What Makes this Different Approach Possible?
Much current advice on meetings is based on practices and assumptions about how to control behavior. We are asked to maintain order (e.g., “Robert’s Rules”), or to behave a certain way (e.g., “meeting norms”). However, such guidance is hard to follow, particularly when you want productive engagement in difficult discussions.
Recently, various practitioners have developed ways to hold effective meetings with 50, 100 or more people. In such large groups, they could not “facilitate” behaviors of individual participants. Instead, they developed various structures that made it easier for people to talk together productively. Such structures enabled participants to “self-manage” the work, let everyone be heard, arrive at effective decisions and do so all within a set amount of time. Thousands of successful large group meetings have employed such structural approaches.
Based on his experience with running large group meetings, Rick Lent began to adopt selected structural techniques and apply them to “regular” everyday meetings.
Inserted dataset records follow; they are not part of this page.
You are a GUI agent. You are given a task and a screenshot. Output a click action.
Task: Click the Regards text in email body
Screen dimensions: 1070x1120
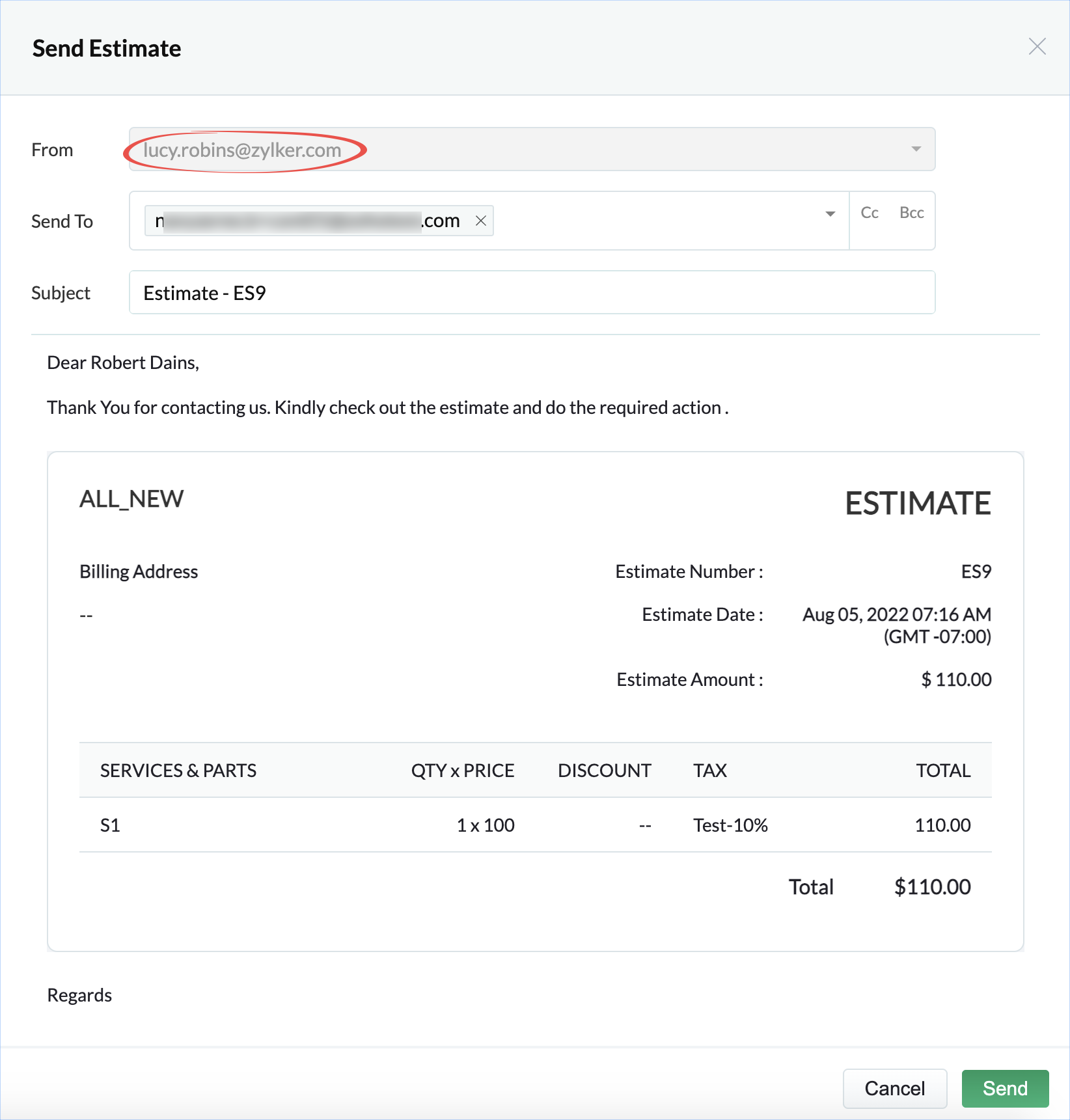(x=79, y=995)
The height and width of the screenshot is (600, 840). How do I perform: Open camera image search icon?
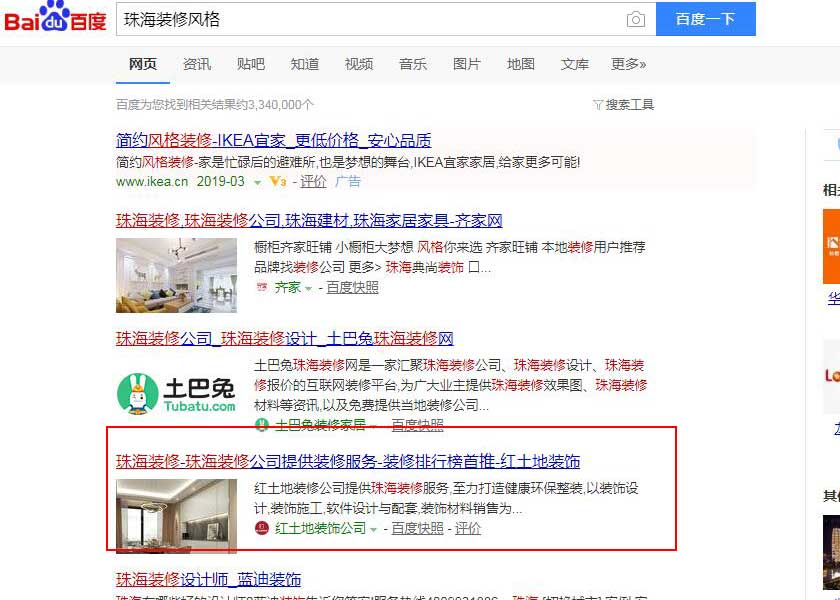click(635, 20)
In particular, he focused on techniques that could be used by leaders anywhere without a facilitator or extensive training. This Tool Kit distills what he has learned into 12 choices and 31 supporting tools that can help leaders run all kinds of meetings every day.
Here are just some of the meeting challenges leaders have brought to Rick:
• Jane struggled to keep a team of 12 people focused and engaged in the work of the meeting.
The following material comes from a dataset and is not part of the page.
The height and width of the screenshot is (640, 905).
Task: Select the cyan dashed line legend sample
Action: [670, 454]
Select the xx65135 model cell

• Brian’s meetings were contentious, as several members always came down on different sides of an issue.
• John’s meetings seemed to produce few lasting agreements. Decisions reached in one meeting got revisited again later.
• Susan’s meetings ran overtime and still didn’t get to everything on the agenda.
These and similar challenges can all be addressed by working with choices and tools in this book. For example, Jane’s challenge with a team of 12 people benefited from making specific choices in planning the meeting given the size of her group. She used a tool Rick calls the Principle of 8 which suggests that her group was too large to engage everyone in an effective whole group discussion at all times. Instead, she could employ various tools to make sure participants had opportunities to speak and be heard—while still using time efficiently. Among several options, she used the tools called 1-2-All and Go-Around to enable all to speak to the topic, in small groups as well as with the whole team and her meetings became much more successful.
As a board president told Rick after adopting just a few of the ideas in this book, “Your suggestions, were very helpful and proved to be most effective with the board members. The attendees felt included throughout the meeting and left energized. I kind of marvel at how well the discussion went and so easily. The approach was really a “no-brainer,’ yet we’d never done anything like it before.”
Rick has spent 25 years identifying effective meeting structures and applying them in his work facilitating large group meetings in businesses, non-profit organizations and communities. The Meeting for Results Tool Kit distills what he has learned into an easily applied set of choices and tools to help leaders get better results from their own meetings.